Nel caso in cui il conducente abbia cagionato il decesso di più persone la pena può arrivare sino a 18 anni, mentre è prevista una specifica circostanza aggravante nel caso in cui il conducente responsabile di omicidio stradale colposo si sia dato alla fuga; in tale ipotesi la pena è aumentata da 1/3 a 2/3 e non può in ogni caso essere inferiore a 5 anni.

Sono state apportate ulteriori modifiche anche al Codice della Strada, tra le quali la previsione per cui alla condanna per il reato di omicidio stradale consegue la revoca della patente (anche nel caso di applicazione della sospensione condizionale della pena) e quella per cui nelle ipotesi di revoca della patente conseguente alla commissione delle fattispecie più gravi di omicidio stradale, l’interessato non può conseguire una nuova patente prima che siano decorsi 15 anni dalla revoca. Il termine è elevato a 20 anni se l’interessato è già stato condannato per guida in stato di ebbrezza e a 30 anni se si sia dato alla fuga.

Tali innovazioni consentono di osservare che l’inasprimento della risposta sanzionatoria voluto dal Legislatore si è svolto secondo una logica a tutto tondo, avendo interessato il Codice penale, il Codice di procedura penale e il Codice stradale.

In particolare l’aumento dei minimi edittali delle pene previste dal Codice sostanziale è sintomatico della volontà del Legislatore di prevenire o limitare atteggiamenti indulgenti derivanti dall’applicazione di istituti favorevoli all’imputato con evidenti ricadute in termini di effettività della pena.

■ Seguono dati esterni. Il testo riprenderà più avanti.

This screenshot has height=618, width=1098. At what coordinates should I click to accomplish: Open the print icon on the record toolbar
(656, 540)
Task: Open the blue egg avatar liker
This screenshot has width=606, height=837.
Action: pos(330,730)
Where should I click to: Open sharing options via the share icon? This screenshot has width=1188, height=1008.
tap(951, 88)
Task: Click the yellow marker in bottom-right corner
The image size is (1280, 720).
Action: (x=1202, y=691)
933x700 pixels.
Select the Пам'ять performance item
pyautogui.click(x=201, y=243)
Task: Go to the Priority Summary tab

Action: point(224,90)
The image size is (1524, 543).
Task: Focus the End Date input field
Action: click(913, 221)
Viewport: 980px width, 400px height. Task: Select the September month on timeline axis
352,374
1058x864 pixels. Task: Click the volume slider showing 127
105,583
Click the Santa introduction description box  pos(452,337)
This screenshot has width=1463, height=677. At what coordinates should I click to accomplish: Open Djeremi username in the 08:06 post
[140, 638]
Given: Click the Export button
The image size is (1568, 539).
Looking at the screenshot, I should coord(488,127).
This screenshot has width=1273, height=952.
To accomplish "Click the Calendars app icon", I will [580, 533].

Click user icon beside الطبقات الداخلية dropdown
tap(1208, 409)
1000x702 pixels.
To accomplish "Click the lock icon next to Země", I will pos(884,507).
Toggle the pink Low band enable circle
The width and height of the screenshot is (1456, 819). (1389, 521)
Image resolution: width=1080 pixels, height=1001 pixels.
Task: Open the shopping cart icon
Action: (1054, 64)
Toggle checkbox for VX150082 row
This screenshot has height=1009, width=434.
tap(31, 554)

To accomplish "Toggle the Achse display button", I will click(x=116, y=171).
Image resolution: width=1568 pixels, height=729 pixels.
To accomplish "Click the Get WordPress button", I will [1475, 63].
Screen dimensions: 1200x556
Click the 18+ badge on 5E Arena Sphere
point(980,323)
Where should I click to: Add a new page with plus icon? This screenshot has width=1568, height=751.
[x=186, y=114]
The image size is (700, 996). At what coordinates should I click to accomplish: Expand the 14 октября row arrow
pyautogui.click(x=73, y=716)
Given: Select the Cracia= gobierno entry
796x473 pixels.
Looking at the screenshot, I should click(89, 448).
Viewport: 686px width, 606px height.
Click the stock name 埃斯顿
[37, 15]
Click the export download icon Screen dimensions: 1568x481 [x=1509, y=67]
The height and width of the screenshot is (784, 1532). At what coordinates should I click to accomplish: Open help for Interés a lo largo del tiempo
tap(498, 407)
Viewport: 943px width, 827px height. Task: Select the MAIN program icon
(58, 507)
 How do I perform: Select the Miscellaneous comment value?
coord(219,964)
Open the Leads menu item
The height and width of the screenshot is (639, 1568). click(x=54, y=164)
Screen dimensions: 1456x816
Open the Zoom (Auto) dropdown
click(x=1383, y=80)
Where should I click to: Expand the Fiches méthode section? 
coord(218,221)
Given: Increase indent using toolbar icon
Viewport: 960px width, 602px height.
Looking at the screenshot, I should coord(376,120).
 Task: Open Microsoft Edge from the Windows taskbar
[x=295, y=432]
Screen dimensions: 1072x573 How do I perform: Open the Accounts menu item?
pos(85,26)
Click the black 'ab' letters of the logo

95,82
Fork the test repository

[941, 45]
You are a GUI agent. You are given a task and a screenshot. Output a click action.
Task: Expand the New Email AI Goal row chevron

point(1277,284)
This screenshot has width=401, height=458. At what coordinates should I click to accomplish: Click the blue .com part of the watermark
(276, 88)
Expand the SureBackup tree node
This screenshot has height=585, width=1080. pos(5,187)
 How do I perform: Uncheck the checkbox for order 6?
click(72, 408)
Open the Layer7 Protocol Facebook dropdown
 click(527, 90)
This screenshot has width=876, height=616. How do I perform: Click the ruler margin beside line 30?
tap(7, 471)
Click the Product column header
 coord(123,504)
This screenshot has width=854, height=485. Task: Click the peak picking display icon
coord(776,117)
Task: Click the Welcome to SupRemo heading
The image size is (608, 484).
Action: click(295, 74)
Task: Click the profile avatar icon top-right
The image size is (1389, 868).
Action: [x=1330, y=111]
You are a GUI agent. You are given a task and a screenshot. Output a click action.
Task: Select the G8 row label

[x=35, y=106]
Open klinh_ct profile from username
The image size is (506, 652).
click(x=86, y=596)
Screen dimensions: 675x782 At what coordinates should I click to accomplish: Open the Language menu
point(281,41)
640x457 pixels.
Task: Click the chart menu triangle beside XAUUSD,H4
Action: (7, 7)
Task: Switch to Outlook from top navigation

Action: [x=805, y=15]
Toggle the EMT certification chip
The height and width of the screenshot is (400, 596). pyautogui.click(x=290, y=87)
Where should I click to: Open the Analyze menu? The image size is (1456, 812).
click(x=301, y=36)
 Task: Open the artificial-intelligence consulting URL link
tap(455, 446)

Ciò che quindi, in buona sostanza, ci si auspica dall’introduzione della nuova fattispecie così come strutturata è un effetto general-preventivo che possa fungere da idoneo deterrente per future condotte illecite, sensibilizzando l’opinione pubblica rispetto ad un fenomeno dai connotati ormai sempre più seri, nonché una maggiore effettività della sanzione penale attraverso l’irrogazione di pene più severe, nonchè pene accessorie più efficaci come la revoca della patente per un lungo lasso di tempo.